Cryoglobulinaemic Vasculitis: A Rare Manifestation of Long-standing Rheumatoid Arthritis
Fatemah Baron, Neasa Conneally, Bernadette Lynch
Department of Rheumatology, University College Hospital Galway (UCHG)
Several studies have disclosed a relationship between clinical evidence of vasculitis and the presence of cryoglobulinemia in a Rheumatoid Arthritis (RA) cohort. Cryoglobulinemic vasculitis is characterised by the depositions of cryoglobulins in tissues, which precipitate at low temperatures and redissolve with rewarming. This condition is associated with a variety of disorders including malignancy, infection and autoimmune diseases. The spectrum of manifestations ranges from mild to severe disease with skin being commonly affected.

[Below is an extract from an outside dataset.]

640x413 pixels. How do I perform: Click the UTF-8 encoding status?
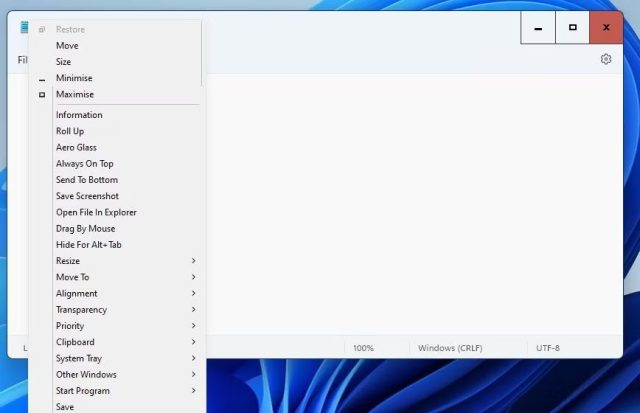(x=548, y=348)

56-year old Caucasian, male patient, smoker - with a past history of atrial fibrillation and severe erosive seropositive RA presented with a 2-week history of lower limb pain, intermittent numbness, and progressive dusky discolouration of toes associated with pain and numbness. On examination, he was found to have chronic RA changes of the hands and bilateral rheumatoid nodules at the elbows, active synovitis of the small joints of the hands, wrists and ankles and purple discolouration of toes. Peripheral pulses and capillary refill were normal. The remainder of the examination was unremarkable. His workup was negative for any thromboembolic cause, with normal ECHO and CT peripheral angiogram showing three-vessel runoff to the ankles bilaterally and no significant stenosis or dissection. He was found to have raised raised IgA, IgG, IgM and type III cyroglobulinaemia. This clinical picture of chronic seropositive RA with rheumatoid nodules and polyclonal cryoglobulinemia in a smoker led to the diagnosis of cryoglobulinemic vasculitis. Treatment consisted of high dose steroid, DMARD and rituximab. Clinically he made slow recovery but now is improved.

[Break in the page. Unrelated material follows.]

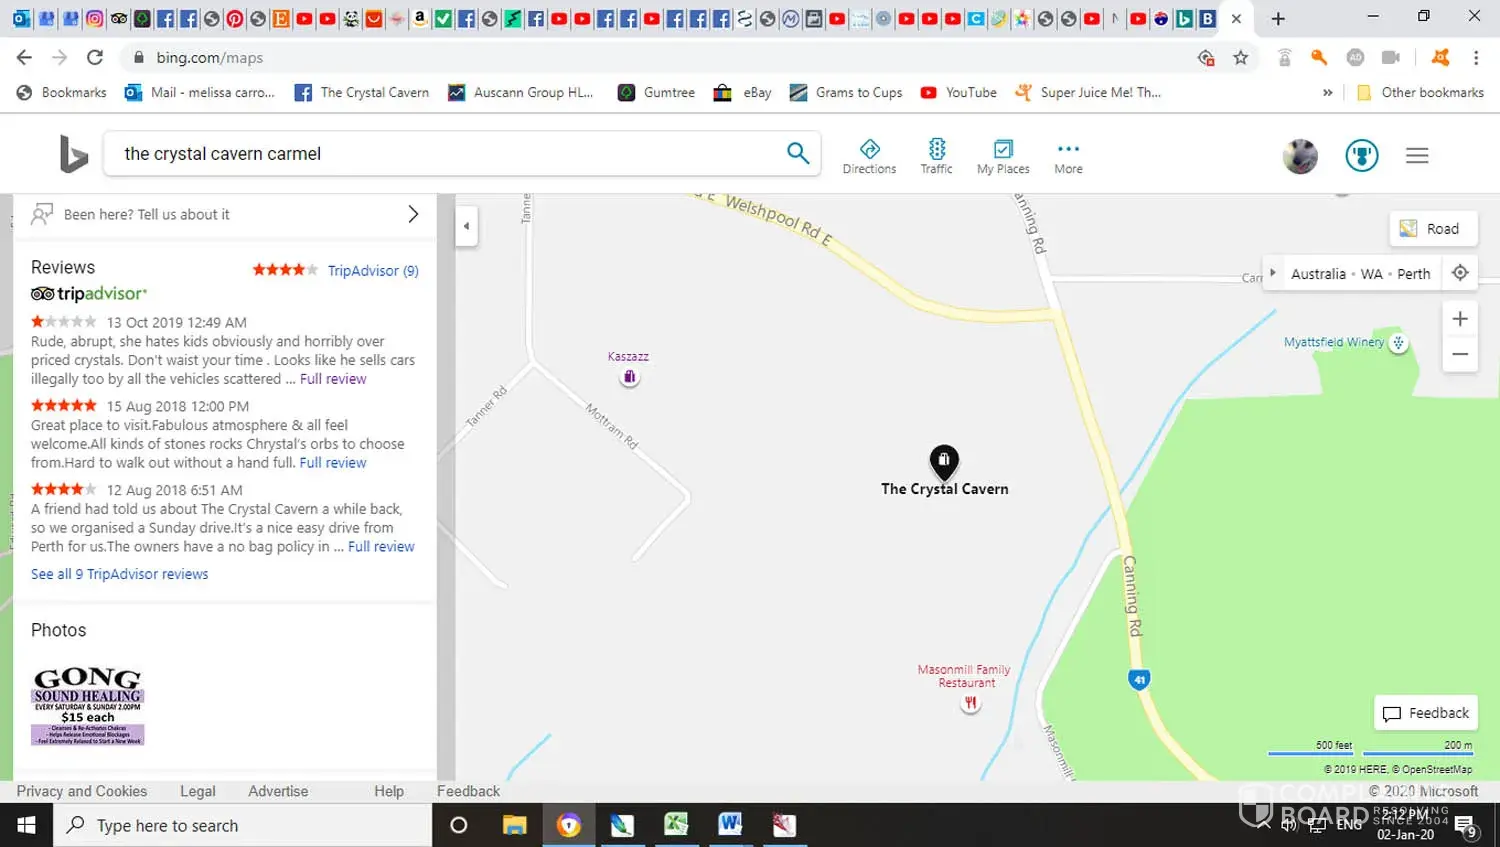This screenshot has height=847, width=1500.
Task: Click The Crystal Cavern map pin
Action: coord(944,460)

The mean duration between the diagnosis of RA and the onset of vasculitis is 10-14 years. Prevalence is now decreasing with availability of biological therapy. Treatment of Cryoglobulinemic vasculitis is with glucocorticoids and immunosuppressive therapy. Rituximab was reported to be an effective therapy in patients with mixed cryoglobulinemia syndrome not associated with chronic HCV infection. To the best of our knowledge, there are no randomised trials directly comparing rituximab with cyclophosphamide in these patients. Thus, cyclophosphamide should still be considered a therapeutic option in patients with mixed cryoglobulinemia, especially in life-threatening situations.